Passage –
———

Trendlines are the most basic form of technical analysis and help traders identify areas of interest when it comes to support and resistance levels. Additionally, they serve as a useful means of spotting reversals in the market.
Put in short, these lines help traders understand the direction of price action.
How to draw a trendline: In general if you can locate major tops or bottoms in price action, and connect the points, you generally do have a valid trendline. Although, the more tops or bottoms it touches, the stronger the trendline.
There are three types of trends:
- Uptrend - higher lows
- Downtrend - Lower highs
- Sideways Trend - Ranging, inconclusive.
Uptrend indicates that there probably is greater demand for the coin whereas a downward trendline suggests that there is excess supply of a coin, and hence decreasing price levels. For example, a downtrend on a 1day chart suggests that a higher price is unlikely given the longterm downtrend.
Trendlines essentially form support and resistance levels, which are crucial to understand as a trader.
Quick Primer on Support and Resistance Levels
The strength of a line depends on the number of times they are tested.
Support - The price level below which a coin has had difficulty falling beneath. Resistance - The price level which a coin has had difficulty breaching.
Essentially Support indicates a price point below which it is not expected to breach in general. However, when the price goes toward the support line, it goes through a test, and if the price bounces back up from the support it is a confirmation of the support level, else it breaks through and the support level is no longer valid. The support now becomes resistance.
The same way, when the price passes through a resistance, it can potentially become support. Note that the more often a resistance or support is tested, the stronger the area of resistance or support is.
So far we’ve learnt about trendlines and support and resistance levels. We will now move on to ‘channels’ which are essentially parallel lines, the tops and bottoms of which represent potential areas of resistance and support.
There are three types of channels: Upward, downward and sideways.
A sample strategy that a trader might use is to buy when the price hits the lower trendline of the channel and sell when the price hits the upper trendline of the channel. Effectively, the bottom of the channel is considered a buyzone while the top of the channel is considered the sellzone.
So now that you’ve learn’t quite a bit, how do you start using these tools to make trading decisions?
- Bounce / Break - There might be an instance wherein the price of a certain asset is close to the support level. This might represent a buying opportunity. However, we do not want to buy and watch the price break support and go further down. We will instead wait for the price to bounce off the support line, which is a form of confirmation that the price has bounced off it, and then place a buy order.
What should you do when support and resistance levels break?
Ideally you would set a stoploss, n order to minimize losses. Lets say you bought ZRX at 15,000 satoshis each. Your technical analysis says that this is the support level. You set a stop loss which is a % below your buying price. Lets say that I want to set my stoploss to 5%, that is sell my ZRX if the price goes to 95% of 15,000 satoshi, which is 14250 satoshis. When I set this stoploss, my ZRX will be sold when the price goes down to 14250 satoshis.
Effectively, I’m risking 750 satoshis per ZRX that I bought.
Moving averages are a simple means of smoothing out price action over time. Looking at the slope of the moving averages plotted, you can better gauge the direction the price is headed in.
The rule of the thumb is: The smoother the MA, the slower it reacts to price movement. The choppier the MA, the quicker it reacts to price movement.

———

Data shown –

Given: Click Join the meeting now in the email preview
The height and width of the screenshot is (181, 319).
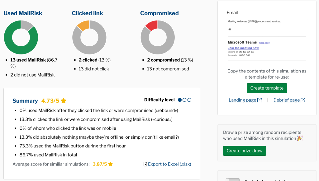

———

Exercise details – Pick up the trading passage on trendlines and moving averages and continue it from its last sentence.

Response to this exercise –
There are two types of moving averages: Simple and Exponential
Simple moving average
Put in short, a simple moving average is the mean price of an asset over the past ‘x’ days. For example, a single data point of the 7 day moving average of the BTCUSD trading pair would be the average price over the last 7 days. If the graph is pointing up, it means the pair is trending up. If the graph is pointing downward, it means that the price is trending downward, and if the graph is moving sideways, it means that the price is ranging.
Note that simple moving averages are susceptible to spikes and they can sometimes trigger false signals.
To plot moving averages on tradingview, go to the interactive chart, and click on ‘indicators’, then type ‘moving’ and you should see the moving averages option.
Heres an example, we’ve plotted three moving averages(7 day - purple, 14 day - turquoise and 21 day - red) on the 2 hour chart of bitcoin.
Exponential Moving Average
The exponential moving average, or EMA’s in short are similar to the simple moving average, except the fact that the most recent price points are given a higher weightage. It is important to note that this potentially removes the spikes caused by SMA’s. Additionally, EMA’s put more emphasis on what traders are doing most recently.
It is important to note that EMA’s are highly reactive, which means they change a lot which spikes in price, which in turn may give our wrong signals about trends.
On the same chart as above, we’ve plotted three EMA’s (7 day, 14 day, 21 day)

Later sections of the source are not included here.